L’Afrique a-t-elle peur de la page blanche?

Lecteurs peu nombreux, prix élevés des livres, politiques publiques de promotion du livre quasi inexistantes : de nombreux freins au développement de l’industrie du livre africain subsistent. Ce déclin n’est pourtant pas inévitable et représente un réel potentiel économique pour le continent.

En Afrique du Sud, la célèbre librairie Boekehuis va fermer ses portes à la fin du mois (source AFP). La « maison des livres » est pourtant l’une des librairies les plus fréquentées de Johannesbourg, mais n’a jamais été rentable selon son propriétaire. Le cas de cette librairie est assez emblématique de la situation de l’industrie du livre en Afrique, qui peine à conquérir des lecteurs.

Les freins économiques au développement de l’industrie du livre sur le continent sont nombreux, le premier étant évidemment le faible pouvoir d’achat du lecteur moyen, qui une fois les dépenses essentielles effectuées, ne dispose que d’un budget limité pour acheter des livres. Du fait de la faiblesse des tirages lancés par les maisons d’édition africaines, le prix à l’unité d’un livre reste très élevé, et ce même pour les classes moyennes. En Afrique du Sud, un livre de poche coûte environ 10 euros, alors que les salaires les plus modestes atteignent à peine 300 euros. Seuls quelques best-sellers permettent à une maison d’édition de faire un retour sur investissement convenable, ce qui ne permet pas à cette dernière de s’orienter vers une baisse des prix. Au-delà du manque d’investissements des grands groupes internationaux dans l’édition africaine, l’industrie est confrontée au taux d’analphabétisme élevé de certains Etats africains, et surtout à la pénurie de librairies et de bibliothèques. On peut d’ailleurs s’interroger sur les causes du fossé entre le nombre d’écoles et et le nombre de bibliothèques, relativement faible, sur le continent. Dans les années 1960, les bibliothèques ont principalement été créées par les représentations diplomatiques étrangères dans le cadre de leur politique culturelle, via les centres et les instituts culturels. Ces bibliothèques sont toujours ouvertes aujourd’hui et rencontrent un certain succès auprès des lecteurs francophones ou anglophones, les pays africains n’ayant que peu investi dans des infrastructures culturelles alternatives.

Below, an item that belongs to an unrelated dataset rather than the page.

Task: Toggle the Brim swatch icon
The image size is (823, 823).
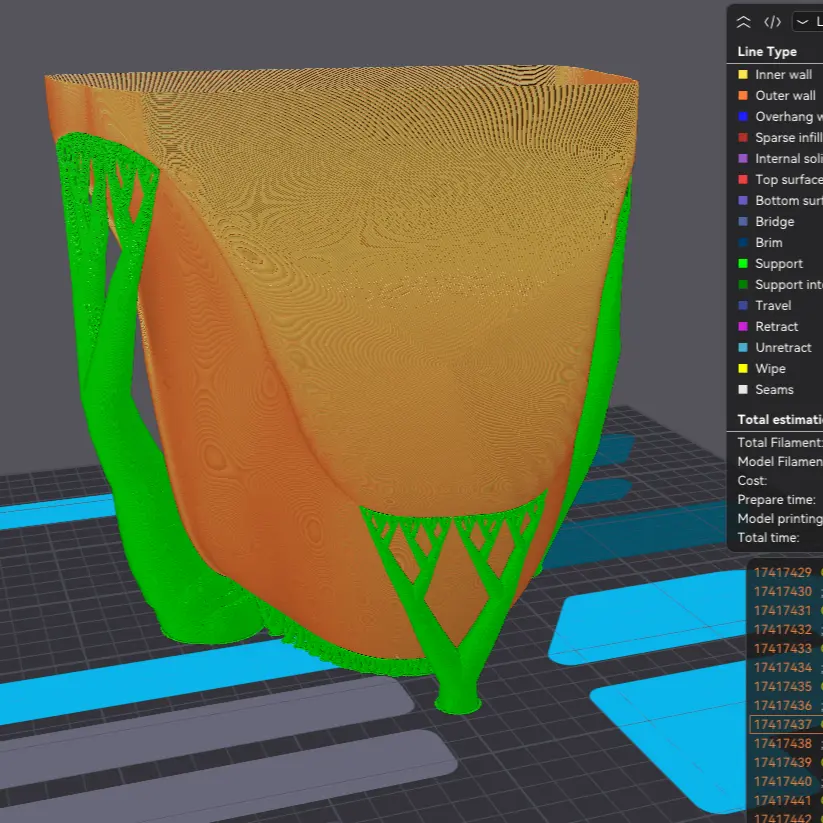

L’Afrique du Sud est pourtant, avec le Nigéria, le pays où l’industrie du livre est la plus dynamique, avec des maisons d’édition qui publient les auteurs nationaux. Les deux pays ont bien résisté à la crise internationale avec le maintien des ventes de livres à un niveau relativement stable, et l’industrie a bénéficié du développment du commerce sur Internet et du livre électronique. Toutefois les livres vendus sont majoritairement des livres de langue anglaise, directement importés du Royaume-Uni ou des Etats-Unis. 

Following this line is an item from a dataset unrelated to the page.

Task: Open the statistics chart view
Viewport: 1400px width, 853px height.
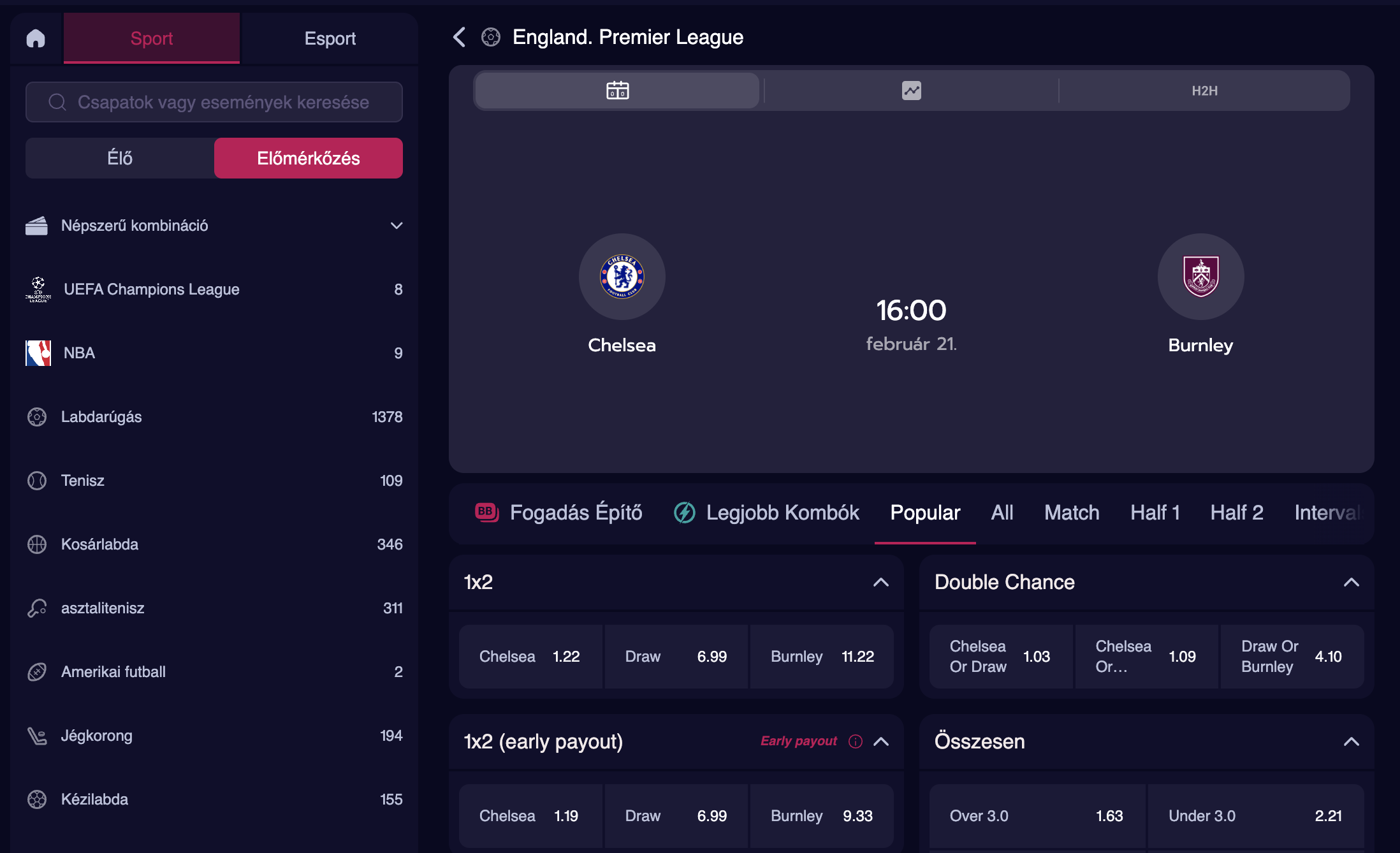Action: tap(911, 91)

En Afrique francophone, le constat est moins encourageant, avec une production nationale très limitée, et un faible intérêt de l’Etat pour valoriser le secteur de l’édition, les taxes sur les livres étant souvent élevées. Le principal débouché des maisons d’édition locales, le livre scolaire est même de plus en plus trusté par les éditeurs européens, capables d’offrir des tirages élevés dans des délais serrés et disposant des ressources financières nécessaires pour pré-financer les commandes des Etats africains. La plupart des auteurs africains francophones cherchent d’ailleurs à se faire publier en France, afin de toucher un lectorat plus vaste et friand de littérature africaine, comme en témoigne le succès d'Alain Mabanckou ou de Yasmina Khadra.

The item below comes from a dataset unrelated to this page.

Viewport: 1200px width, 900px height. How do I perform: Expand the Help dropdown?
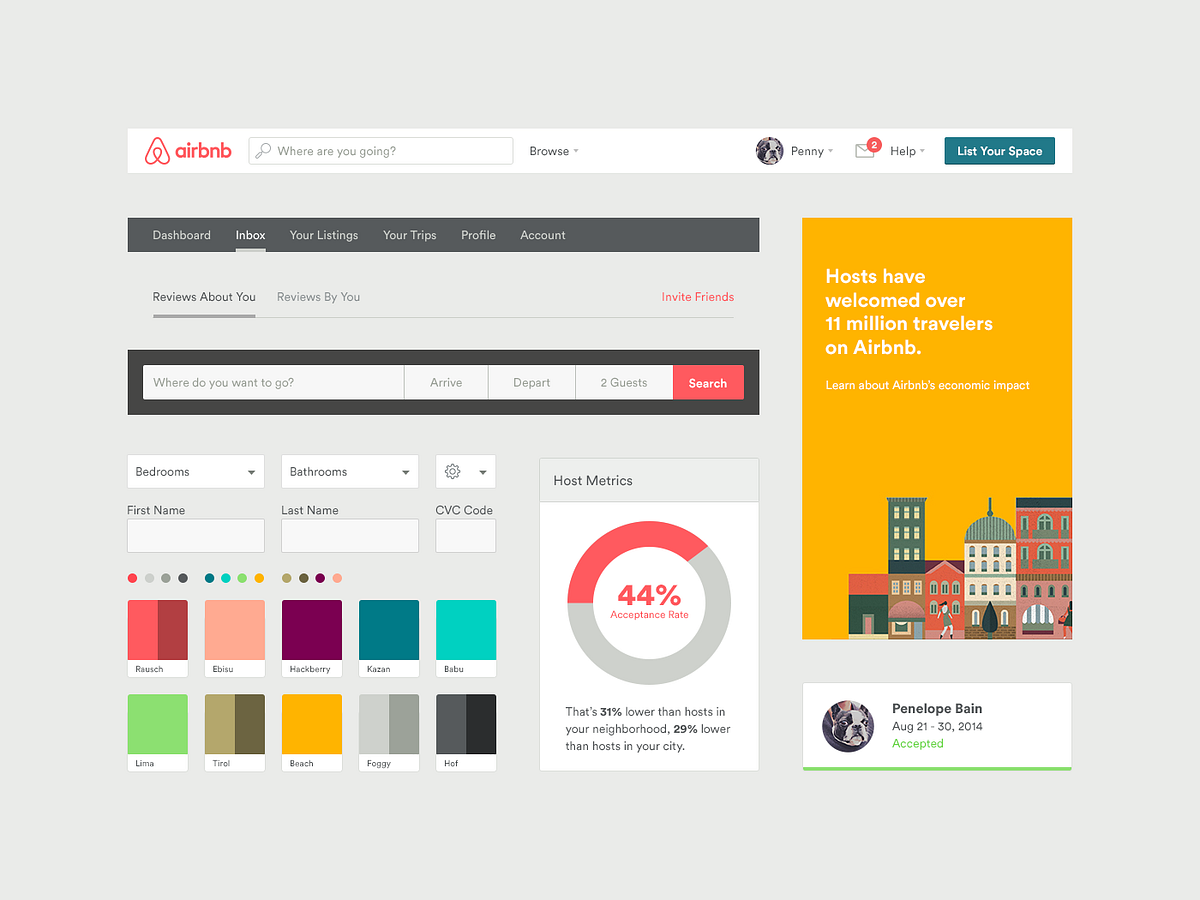[x=905, y=151]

Certains diront que le développement d’une industrie du livre dynamique, capable d’éditer des auteurs africains, est loin d’être une priorité face aux autres défis que doit relever le continent. L’essor d’un lectorat africain permettrait pourtant de stimuler l’impression de livres localement, en structurant une filière de production à même de recruter un personnel technique qualifié et de favoriser la production intellectuelle à l’échelle du continent. Le développement de nouvelles technologies, tel que le livre électronique, pourrait constituer une alternative au coût à l’unité élevé des livres et encourager leur diffusion au-delà des capitales, dans des territoires peu équipés en points de vente et en librairies. Face à la disparition progressive de la culture de la lecture en Afrique, la responsabilité incombe aux gouvernments d’avoir une politique du livre volontariste en développant les réseaux de bibliothèques et en soutenant les maisons d’édition africaines, la priorité étant à l’évidence la redéfinition des politiques d’alphabétisation et des efforts plus soutenus en matière d’accès à l’éducation primaire.

Le déclin de l’industrie africaine du livre n’est donc pas inévitable, et il suffit de constater le succès de la presse sur le continent pour se persuader du formidable potentiel représenté par le secteur. Les maisons d’édition africaines doivent donc faire des efforts pour adapter leurs publications à la demande des lecteurs, tout en étant soutenues par des politiques éducatives pertinentes au niveau national. Le cliché de la tradition de l’oralité africaine n’a déjà que trop perduré.